Yürürlükte olan hukuk ile fetva ilişkisi

YORUM | AHMET KURUCAN

(Fetva Sorunu Yazıları-2) 

Bir önceki yazımda “İslam dünyasının en büyük problemlerinden biri fetva sorunudur” demiş, kısaca bu başladığı taşıyan yazıyı neden şimdi kaleme aldığıma dair açıklamalardan sonra bir cümle ile fetva tarifini vermiştim. Şöyle dedim fetvanın tarifini verirken fetva, hayatta karşılaştığımız herhangi bir problemin dini değerlere, ilkelere, kurallara uygun bir şekilde müftüler tarafından getirilmiş çözüm şekline denir.

Bu tarif ile klasik yaklaşımların dışına çıktığımın farkındayım. Zira literatürde “fakih bir kişinin fıkhi bir meseleye yazılı veya sözlü”, örfte ise “müftünün verdiği yazılı cevap.” diye tarif edilir. Böylesi bir tanım “bir zamanlar” diye ifade edebileceğim ve genelde Müslümanların çoğunluk, Müslüman olmayanların azınlık olarak yaşadığı, siyasi yapılanmanın odağında din ve dini değerlerin olduğu, imam, müezzin, müftü, vaiz, molla, müderris, kadı ve şeyhülislam gibi vasıflara sahip olan din adamlarının hayatın merkezinde adeta yegane rehber olarak bulunduğu bir dönem için vakıaya mutabıktır.

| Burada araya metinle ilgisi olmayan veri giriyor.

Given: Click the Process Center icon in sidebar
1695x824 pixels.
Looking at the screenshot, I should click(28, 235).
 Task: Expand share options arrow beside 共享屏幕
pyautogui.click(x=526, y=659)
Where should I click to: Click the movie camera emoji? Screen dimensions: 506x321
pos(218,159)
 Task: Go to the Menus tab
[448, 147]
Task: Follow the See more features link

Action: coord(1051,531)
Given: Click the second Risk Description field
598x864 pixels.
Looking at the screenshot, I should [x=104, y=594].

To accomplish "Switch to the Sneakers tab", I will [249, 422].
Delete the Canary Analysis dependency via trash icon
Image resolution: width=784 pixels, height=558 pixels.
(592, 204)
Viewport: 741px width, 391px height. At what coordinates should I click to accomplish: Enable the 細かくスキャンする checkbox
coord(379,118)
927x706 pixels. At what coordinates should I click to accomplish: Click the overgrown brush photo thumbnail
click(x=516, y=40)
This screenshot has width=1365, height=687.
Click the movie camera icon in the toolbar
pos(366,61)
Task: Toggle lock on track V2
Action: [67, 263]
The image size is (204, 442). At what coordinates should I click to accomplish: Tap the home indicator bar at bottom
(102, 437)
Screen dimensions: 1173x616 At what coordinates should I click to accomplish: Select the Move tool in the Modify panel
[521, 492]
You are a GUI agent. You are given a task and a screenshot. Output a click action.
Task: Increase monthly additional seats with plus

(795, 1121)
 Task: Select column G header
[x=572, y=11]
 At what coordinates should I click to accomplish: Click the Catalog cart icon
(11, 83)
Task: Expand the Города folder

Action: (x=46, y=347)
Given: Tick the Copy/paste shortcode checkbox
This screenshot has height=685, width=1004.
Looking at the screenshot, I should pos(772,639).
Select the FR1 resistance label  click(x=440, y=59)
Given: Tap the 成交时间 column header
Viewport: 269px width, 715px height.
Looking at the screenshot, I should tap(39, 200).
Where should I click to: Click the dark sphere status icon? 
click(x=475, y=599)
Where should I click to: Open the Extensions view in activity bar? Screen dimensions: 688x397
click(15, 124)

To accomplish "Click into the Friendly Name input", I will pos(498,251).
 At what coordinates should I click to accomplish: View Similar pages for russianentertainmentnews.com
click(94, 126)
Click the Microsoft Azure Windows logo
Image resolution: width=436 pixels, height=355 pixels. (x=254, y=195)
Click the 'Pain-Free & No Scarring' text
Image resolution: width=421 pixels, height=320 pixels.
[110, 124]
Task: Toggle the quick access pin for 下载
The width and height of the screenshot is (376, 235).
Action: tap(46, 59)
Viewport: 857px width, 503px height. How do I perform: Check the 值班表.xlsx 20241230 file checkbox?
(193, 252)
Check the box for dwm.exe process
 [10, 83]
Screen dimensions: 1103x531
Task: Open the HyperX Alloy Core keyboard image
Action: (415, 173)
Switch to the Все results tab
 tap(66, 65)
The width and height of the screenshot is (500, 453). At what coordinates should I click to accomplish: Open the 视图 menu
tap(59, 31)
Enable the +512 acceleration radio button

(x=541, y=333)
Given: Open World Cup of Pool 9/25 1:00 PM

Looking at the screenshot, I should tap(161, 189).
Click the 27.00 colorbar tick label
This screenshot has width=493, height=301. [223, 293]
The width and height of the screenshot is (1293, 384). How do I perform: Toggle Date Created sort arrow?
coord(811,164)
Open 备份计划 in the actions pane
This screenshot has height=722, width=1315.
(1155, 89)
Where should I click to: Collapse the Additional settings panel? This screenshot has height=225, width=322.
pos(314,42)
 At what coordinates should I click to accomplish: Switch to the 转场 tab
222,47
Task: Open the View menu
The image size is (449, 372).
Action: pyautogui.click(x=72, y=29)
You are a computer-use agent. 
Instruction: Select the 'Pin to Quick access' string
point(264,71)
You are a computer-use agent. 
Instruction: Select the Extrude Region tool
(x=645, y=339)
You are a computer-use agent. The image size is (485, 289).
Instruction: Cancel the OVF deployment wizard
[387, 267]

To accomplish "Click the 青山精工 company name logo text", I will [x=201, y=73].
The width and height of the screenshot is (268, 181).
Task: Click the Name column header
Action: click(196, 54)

Ama bugün? İşte asıl cevaplandırılması gerekli olan soru bu; bugün? Bugün biz aynı hukuki bir zeminde mi yaşıyoruz? Sosyal, siyasal, kültürel, ekonomik, askeri vb. hayat şartlarımız aynı mı? Kur’an ve sünnet başta dini değerlerimiz, o değerler etrafında oluşan geleneklerimiz üzerinden asırlar geçmiş ve özellikle Kur’an-sünnet asli değerlerini hiç kaybetmemesine rağmen bizim gözümüzde aynı kıymete haiz midir? Farklı pencerelerden bakarak çok daha farklı sorular sorabilirim ama hepsinin cevabı gayet açık ve net: Hayır. O zaman…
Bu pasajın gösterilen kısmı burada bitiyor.